### The task
Only the lines from the one containing "Image resolution: width=352" through the end of the listing below belong in your answer; retype them exactly.

Exercise data section start

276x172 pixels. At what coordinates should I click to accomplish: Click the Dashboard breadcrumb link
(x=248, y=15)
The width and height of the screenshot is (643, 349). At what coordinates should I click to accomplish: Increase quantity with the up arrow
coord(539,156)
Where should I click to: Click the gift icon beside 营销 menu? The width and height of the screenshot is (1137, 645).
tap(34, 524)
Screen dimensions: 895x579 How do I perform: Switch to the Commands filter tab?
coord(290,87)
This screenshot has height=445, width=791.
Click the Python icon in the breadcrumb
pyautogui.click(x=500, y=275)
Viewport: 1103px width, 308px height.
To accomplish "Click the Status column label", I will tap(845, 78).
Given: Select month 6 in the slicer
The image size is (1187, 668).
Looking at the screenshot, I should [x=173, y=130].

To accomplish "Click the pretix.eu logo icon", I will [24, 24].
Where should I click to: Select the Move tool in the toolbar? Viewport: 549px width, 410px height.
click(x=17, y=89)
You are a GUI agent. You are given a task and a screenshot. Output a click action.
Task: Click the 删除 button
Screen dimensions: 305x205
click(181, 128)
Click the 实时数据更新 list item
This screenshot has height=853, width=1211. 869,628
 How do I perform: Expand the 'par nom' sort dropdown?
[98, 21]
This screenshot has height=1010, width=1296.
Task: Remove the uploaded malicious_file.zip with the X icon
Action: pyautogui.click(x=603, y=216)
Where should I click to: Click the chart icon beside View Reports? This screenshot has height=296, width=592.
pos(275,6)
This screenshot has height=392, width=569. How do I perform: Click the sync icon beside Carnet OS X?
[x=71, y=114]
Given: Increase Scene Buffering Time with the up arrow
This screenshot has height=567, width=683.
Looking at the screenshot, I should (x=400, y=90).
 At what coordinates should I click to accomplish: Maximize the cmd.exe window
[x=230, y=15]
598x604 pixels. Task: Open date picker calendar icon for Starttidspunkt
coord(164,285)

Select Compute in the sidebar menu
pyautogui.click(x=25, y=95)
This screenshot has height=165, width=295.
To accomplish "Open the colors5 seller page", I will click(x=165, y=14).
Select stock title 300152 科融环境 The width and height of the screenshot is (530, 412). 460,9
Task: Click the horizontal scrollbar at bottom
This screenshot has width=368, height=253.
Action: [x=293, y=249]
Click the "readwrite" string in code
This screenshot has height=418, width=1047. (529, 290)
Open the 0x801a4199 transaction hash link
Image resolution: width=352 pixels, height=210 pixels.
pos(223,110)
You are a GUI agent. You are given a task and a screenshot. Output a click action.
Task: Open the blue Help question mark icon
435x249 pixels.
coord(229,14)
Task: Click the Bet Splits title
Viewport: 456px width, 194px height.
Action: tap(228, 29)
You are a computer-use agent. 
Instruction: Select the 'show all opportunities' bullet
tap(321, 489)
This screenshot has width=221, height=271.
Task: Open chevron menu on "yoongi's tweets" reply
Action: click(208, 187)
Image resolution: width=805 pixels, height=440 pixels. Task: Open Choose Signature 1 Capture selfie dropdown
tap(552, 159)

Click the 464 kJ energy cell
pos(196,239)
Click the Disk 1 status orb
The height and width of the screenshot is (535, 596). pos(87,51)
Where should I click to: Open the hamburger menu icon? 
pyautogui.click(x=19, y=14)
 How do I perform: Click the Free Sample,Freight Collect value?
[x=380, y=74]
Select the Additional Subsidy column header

Exercise data section end

### Solution
Image resolution: width=352 pixels, height=210 pixels.
pos(223,110)
You are a GUI agent. You are given a task and a screenshot. Output a click action.
Task: Open the blue Help question mark icon
435x249 pixels.
coord(229,14)
Task: Click the Bet Splits title
Viewport: 456px width, 194px height.
Action: tap(228, 29)
You are a computer-use agent. 
Instruction: Select the 'show all opportunities' bullet
tap(321, 489)
This screenshot has width=221, height=271.
Task: Open chevron menu on "yoongi's tweets" reply
Action: click(208, 187)
Image resolution: width=805 pixels, height=440 pixels. Task: Open Choose Signature 1 Capture selfie dropdown
tap(552, 159)

Click the 464 kJ energy cell
pos(196,239)
Click the Disk 1 status orb
The height and width of the screenshot is (535, 596). pos(87,51)
Where should I click to: Open the hamburger menu icon? 
pyautogui.click(x=19, y=14)
 How do I perform: Click the Free Sample,Freight Collect value?
[x=380, y=74]
Select the Additional Subsidy column header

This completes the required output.